* _Supplied passage_:
=== Section Start ===

Diagram showing SIA self-improving AI agent updating both scaffold and model weights through a feedback loop
SIA introduces a new generation of self-improving AI agents capable of autonomously updating both their operational scaffold and model weights.

Most AI agents stop learning the moment a human stops tuning them. SIA — the open-source self-improving AI agent released by Hexo Labs in May 2026 — changes that by editing both its own operational scaffold and its model weights inside a single autonomous loop, consistently outperforming scaffold-only approaches across every benchmark it was tested on.

If you’re building or evaluating autonomous AI systems, this framework represents a meaningful architectural shift worth understanding in detail.


What Is a Self-Improving AI Agent?

Definition: A self-improving AI agent is an autonomous system capable of modifying its own code, configuration, or model parameters based on feedback from its own task performance — without requiring external human intervention to initiate each update.

=== Section End ===

* _Complete the following_:
#1 Answer these questions about the SIA passage:
(a) Who released SIA, and in what month and year?
(b) What kind of approaches does SIA consistently outperform?
(c) According to the definition, what three things can a self-improving AI agent modify?
#2 Repeat the stretch of the SIA passage from "What Is a Self-Improving" through "initiate each update.", word for word.
You won't need the material for anything here.

* _Provided information_:
=== Section Start ===

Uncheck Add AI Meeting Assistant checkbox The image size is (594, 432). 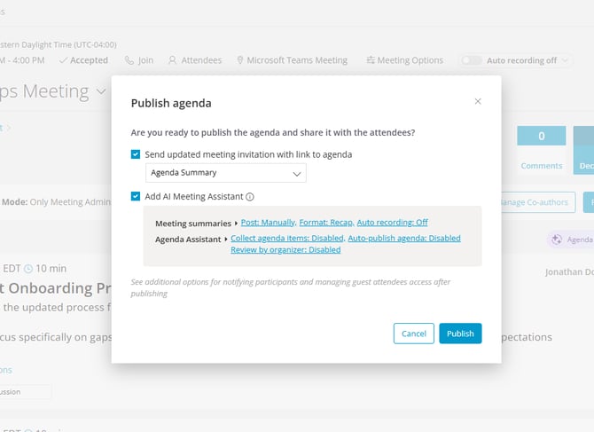pos(136,196)
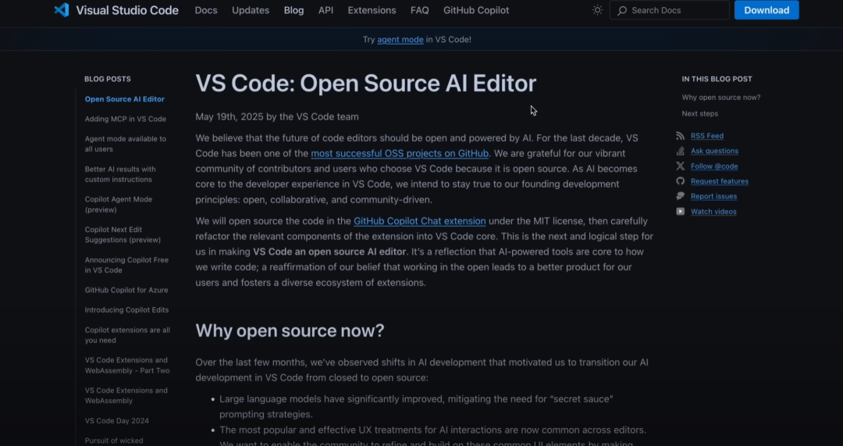Screen dimensions: 843x446
Task: Go to the GitHub Copilot nav item
Action: pos(476,10)
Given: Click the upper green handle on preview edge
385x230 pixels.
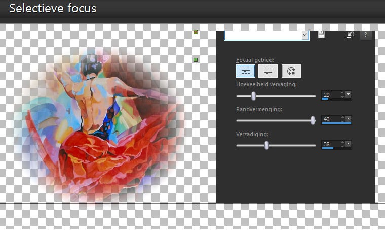Looking at the screenshot, I should [196, 31].
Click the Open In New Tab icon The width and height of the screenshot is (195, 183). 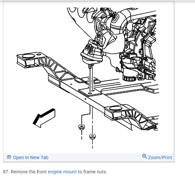[9, 157]
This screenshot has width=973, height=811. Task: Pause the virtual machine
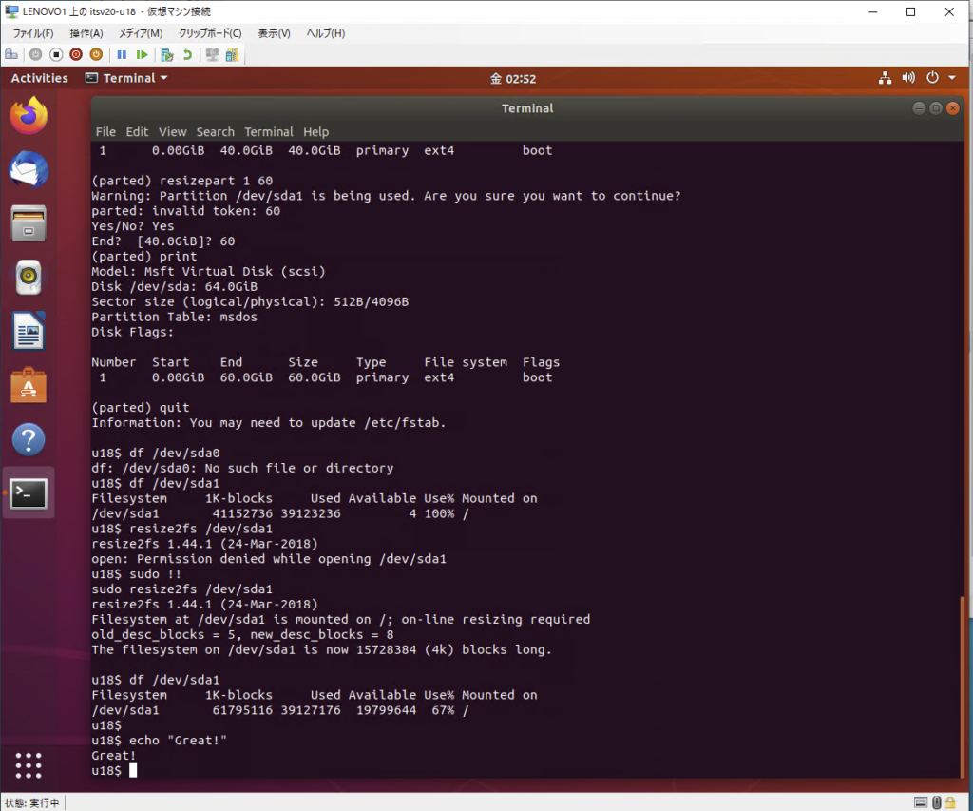(x=122, y=55)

=== Section End ===

* _Written responses_:
#1
(a) Hexo Labs, in May 2026.
(b) Scaffold-only approaches.
(c) Its own code, configuration, or model parameters.

#2
What Is a Self-Improving AI Agent?

Definition: A self-improving AI agent is an autonomous system capable of modifying its own code, configuration, or model parameters based on feedback from its own task performance — without requiring external human intervention to initiate each update.